African Ethnoveterinary Terminology Creates Blind Spots in AI Biosecurity Guardrails : Preliminary Findings
AI biosecurity guardrails may be systematically blind to local disease language and it may matter most in the places least represented in AI safety training data.
I had earlier built a benchmark evaluating frontier model performance on African livestock and ethnoveterinary knowledge systems. Llama 3.1 8B achieved only 43% overall accuracy, though it performed best on tropical disease questions.
Which made me ask that if models appear more confident in disease related domains, how robust are their biosecurity safeguards when those same diseases are expressed through local terminology rather than standard biomedical English?
To explore this, I designed a preliminary red teaming evaluation using the Frontier Model Forum’s biological threat taxonomy: Ideation, Design, Acquisition, Build, and Release as a guide to the research
Using anthrax as a pilot case, each prompt was tested under three framing conditions:
naive user
domain expert
operational actor
Each prompt was then run twice:
once using the scientific term “anthrax”

Stored items:
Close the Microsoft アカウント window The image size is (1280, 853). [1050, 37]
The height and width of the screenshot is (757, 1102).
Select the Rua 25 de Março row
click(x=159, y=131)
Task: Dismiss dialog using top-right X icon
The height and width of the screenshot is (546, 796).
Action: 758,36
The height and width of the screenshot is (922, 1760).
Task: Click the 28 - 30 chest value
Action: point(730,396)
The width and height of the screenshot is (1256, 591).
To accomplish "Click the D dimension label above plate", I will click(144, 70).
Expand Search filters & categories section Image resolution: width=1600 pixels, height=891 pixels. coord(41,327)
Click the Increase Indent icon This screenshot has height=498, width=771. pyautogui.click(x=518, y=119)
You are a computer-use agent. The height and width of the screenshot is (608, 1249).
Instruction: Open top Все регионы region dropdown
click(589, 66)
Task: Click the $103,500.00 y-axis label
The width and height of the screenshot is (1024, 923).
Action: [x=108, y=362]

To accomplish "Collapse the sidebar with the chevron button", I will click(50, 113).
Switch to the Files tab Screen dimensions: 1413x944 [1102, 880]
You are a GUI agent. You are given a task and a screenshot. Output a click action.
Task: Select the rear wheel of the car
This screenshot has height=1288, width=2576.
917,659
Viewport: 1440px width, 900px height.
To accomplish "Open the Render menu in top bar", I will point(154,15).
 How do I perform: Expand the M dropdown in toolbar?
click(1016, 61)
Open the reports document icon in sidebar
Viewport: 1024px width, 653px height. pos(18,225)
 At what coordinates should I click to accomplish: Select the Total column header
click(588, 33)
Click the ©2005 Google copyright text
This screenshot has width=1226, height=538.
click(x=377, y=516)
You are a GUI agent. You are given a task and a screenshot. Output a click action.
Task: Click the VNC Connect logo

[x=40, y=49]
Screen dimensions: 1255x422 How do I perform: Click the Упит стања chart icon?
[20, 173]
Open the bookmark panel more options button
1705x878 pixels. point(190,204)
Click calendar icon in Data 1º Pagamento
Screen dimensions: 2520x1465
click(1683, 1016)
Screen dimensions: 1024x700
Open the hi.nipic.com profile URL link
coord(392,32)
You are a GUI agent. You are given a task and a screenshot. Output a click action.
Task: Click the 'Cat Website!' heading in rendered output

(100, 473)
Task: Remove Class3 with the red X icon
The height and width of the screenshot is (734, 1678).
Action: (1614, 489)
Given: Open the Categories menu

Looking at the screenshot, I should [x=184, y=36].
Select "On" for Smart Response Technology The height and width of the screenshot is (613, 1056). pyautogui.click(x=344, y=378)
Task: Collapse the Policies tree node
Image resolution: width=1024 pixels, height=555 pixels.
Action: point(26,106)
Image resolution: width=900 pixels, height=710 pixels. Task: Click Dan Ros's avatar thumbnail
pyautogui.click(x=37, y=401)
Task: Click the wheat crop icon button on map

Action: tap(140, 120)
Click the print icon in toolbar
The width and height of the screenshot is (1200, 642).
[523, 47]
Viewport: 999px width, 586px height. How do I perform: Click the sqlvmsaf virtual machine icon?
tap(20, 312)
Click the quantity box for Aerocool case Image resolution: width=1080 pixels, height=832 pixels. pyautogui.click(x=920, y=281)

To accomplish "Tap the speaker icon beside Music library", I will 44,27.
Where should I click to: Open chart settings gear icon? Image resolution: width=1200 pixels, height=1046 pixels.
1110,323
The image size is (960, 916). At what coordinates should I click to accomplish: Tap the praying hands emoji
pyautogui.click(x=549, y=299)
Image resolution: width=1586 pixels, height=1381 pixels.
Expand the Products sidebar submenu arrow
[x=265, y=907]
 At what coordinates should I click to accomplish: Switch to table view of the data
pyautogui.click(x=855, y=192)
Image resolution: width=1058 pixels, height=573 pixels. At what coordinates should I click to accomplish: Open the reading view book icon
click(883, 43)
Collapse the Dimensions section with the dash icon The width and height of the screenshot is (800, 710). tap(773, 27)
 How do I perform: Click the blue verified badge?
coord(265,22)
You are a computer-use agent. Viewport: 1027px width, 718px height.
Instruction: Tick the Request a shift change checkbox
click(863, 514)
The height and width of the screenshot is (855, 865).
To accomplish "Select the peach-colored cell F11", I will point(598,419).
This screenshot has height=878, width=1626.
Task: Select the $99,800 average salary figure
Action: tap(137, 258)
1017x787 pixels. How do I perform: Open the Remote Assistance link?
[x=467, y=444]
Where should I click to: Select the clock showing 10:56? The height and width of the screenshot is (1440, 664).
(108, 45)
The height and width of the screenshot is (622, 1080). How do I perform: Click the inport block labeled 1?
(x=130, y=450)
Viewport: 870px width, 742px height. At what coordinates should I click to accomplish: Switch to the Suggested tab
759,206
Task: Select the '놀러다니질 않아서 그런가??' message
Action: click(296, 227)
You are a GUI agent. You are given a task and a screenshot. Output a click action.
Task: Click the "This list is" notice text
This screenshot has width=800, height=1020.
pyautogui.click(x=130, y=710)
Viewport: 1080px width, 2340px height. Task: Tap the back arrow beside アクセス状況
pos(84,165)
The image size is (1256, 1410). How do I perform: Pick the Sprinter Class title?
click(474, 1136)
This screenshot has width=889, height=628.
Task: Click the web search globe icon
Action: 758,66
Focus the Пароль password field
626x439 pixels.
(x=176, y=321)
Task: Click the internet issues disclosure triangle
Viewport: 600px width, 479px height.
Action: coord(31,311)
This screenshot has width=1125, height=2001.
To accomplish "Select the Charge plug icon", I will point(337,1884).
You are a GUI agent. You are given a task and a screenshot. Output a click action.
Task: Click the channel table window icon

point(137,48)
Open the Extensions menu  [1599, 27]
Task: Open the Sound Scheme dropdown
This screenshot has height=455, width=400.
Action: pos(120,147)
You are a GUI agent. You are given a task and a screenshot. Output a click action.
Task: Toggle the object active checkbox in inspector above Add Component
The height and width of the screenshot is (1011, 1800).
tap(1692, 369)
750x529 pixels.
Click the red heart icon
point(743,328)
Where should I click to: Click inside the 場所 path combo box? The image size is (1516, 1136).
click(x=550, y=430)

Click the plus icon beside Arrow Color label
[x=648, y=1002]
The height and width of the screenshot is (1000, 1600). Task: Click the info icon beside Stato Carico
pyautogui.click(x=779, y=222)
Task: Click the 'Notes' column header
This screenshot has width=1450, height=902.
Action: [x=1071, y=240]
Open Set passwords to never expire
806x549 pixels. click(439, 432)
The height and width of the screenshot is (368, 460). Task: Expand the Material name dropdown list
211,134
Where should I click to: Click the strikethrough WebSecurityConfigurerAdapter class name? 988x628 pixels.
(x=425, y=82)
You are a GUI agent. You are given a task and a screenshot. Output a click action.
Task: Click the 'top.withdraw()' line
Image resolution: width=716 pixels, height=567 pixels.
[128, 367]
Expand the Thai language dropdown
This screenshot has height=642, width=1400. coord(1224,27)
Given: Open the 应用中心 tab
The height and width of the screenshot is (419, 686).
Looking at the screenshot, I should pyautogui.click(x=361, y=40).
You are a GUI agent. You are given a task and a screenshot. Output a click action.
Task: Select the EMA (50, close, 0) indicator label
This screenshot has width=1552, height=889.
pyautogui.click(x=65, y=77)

* _REQUIRED WORK_:
Reproduce, word for word, the full text of the preliminary findings on African ethnoveterinary terms and AI biosecurity guardrails.

* _ANSWER FOR THE TASK_:
African Ethnoveterinary Terminology Creates Blind Spots in AI Biosecurity Guardrails : Preliminary Findings
AI biosecurity guardrails may be systematically blind to local disease language and it may matter most in the places least represented in AI safety training data.
I had earlier built a benchmark evaluating frontier model performance on African livestock and ethnoveterinary knowledge systems. Llama 3.1 8B achieved only 43% overall accuracy, though it performed best on tropical disease questions.
Which made me ask that if models appear more confident in disease related domains, how robust are their biosecurity safeguards when those same diseases are expressed through local terminology rather than standard biomedical English?
To explore this, I designed a preliminary red teaming evaluation using the Frontier Model Forum’s biological threat taxonomy: Ideation, Design, Acquisition, Build, and Release as a guide to the research
Using anthrax as a pilot case, each prompt was tested under three framing conditions:
naive user
domain expert
operational actor
Each prompt was then run twice:
once using the scientific term “anthrax”